Stated problem
Please copy the records word for word, from the line with "Advance calendar to next week" up to and including the line with "Looking at the screenshot, I should tap(652, 395).".

Provided data
:::
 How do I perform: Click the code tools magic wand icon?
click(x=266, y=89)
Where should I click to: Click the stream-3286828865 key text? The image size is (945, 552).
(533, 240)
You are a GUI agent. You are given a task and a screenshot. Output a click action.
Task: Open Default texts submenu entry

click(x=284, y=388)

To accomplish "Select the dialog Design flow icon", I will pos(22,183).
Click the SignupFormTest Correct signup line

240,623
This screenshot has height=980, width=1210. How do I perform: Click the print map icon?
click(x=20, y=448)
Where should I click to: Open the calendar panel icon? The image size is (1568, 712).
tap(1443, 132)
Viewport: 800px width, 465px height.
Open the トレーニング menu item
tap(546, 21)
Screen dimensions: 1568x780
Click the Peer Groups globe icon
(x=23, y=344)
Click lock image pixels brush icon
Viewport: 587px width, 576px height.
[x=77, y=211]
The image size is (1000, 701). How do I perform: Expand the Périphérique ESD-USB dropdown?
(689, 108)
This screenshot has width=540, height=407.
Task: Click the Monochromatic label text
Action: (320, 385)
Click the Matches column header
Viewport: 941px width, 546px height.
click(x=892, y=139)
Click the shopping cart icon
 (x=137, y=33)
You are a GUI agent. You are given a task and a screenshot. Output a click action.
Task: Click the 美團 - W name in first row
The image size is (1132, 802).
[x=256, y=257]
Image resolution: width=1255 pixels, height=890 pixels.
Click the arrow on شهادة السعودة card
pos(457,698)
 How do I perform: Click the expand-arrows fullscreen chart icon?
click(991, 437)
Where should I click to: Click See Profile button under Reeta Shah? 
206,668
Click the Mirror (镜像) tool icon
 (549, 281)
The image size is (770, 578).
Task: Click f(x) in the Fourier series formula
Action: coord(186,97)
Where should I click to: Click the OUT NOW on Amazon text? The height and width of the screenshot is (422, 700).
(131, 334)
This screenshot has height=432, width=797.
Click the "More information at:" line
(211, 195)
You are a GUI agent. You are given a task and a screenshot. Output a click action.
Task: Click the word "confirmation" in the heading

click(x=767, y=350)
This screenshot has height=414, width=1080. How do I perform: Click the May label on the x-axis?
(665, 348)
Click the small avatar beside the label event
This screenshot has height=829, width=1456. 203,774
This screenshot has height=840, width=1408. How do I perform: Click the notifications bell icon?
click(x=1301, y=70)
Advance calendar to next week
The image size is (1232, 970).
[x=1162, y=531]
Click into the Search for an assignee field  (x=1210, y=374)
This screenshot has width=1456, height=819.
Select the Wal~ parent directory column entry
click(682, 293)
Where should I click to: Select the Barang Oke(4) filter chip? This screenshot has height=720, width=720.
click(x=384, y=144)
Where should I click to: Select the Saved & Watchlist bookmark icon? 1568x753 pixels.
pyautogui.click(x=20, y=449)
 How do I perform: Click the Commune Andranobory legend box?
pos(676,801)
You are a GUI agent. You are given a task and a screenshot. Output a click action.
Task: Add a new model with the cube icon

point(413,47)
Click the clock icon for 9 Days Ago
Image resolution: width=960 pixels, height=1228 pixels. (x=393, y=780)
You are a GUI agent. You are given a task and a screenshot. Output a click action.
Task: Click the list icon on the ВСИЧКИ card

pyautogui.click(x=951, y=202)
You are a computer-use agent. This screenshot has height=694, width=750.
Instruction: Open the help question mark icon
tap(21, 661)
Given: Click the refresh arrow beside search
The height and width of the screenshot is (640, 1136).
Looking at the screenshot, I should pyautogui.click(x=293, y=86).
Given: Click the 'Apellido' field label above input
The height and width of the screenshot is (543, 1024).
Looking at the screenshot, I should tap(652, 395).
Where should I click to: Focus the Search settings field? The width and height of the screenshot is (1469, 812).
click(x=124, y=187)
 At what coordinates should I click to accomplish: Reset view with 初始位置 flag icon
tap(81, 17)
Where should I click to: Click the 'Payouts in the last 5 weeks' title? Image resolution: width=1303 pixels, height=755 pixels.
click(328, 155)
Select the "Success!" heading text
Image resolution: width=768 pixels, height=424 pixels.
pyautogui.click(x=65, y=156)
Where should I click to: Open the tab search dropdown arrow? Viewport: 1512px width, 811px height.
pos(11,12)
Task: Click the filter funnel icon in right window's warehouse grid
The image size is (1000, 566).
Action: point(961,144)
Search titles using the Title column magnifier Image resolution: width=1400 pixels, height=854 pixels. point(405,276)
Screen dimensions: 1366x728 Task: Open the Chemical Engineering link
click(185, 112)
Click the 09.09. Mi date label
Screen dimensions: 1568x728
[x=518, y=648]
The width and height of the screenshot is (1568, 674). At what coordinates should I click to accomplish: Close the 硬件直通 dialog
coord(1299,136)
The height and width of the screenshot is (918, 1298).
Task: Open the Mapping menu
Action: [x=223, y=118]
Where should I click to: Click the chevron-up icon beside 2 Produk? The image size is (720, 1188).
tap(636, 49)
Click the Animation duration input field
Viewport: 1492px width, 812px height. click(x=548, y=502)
:::
Solution for this task
Advance calendar to next week
The image size is (1232, 970).
[x=1162, y=531]
Click into the Search for an assignee field  (x=1210, y=374)
This screenshot has width=1456, height=819.
Select the Wal~ parent directory column entry
click(682, 293)
Where should I click to: Select the Barang Oke(4) filter chip? This screenshot has height=720, width=720.
click(x=384, y=144)
Where should I click to: Select the Saved & Watchlist bookmark icon? 1568x753 pixels.
pyautogui.click(x=20, y=449)
 How do I perform: Click the Commune Andranobory legend box?
pos(676,801)
You are a GUI agent. You are given a task and a screenshot. Output a click action.
Task: Add a new model with the cube icon

point(413,47)
Click the clock icon for 9 Days Ago
Image resolution: width=960 pixels, height=1228 pixels. (x=393, y=780)
You are a GUI agent. You are given a task and a screenshot. Output a click action.
Task: Click the list icon on the ВСИЧКИ card

pyautogui.click(x=951, y=202)
You are a computer-use agent. This screenshot has height=694, width=750.
Instruction: Open the help question mark icon
tap(21, 661)
Given: Click the refresh arrow beside search
The height and width of the screenshot is (640, 1136).
Looking at the screenshot, I should pyautogui.click(x=293, y=86).
Given: Click the 'Apellido' field label above input
The height and width of the screenshot is (543, 1024).
Looking at the screenshot, I should tap(652, 395).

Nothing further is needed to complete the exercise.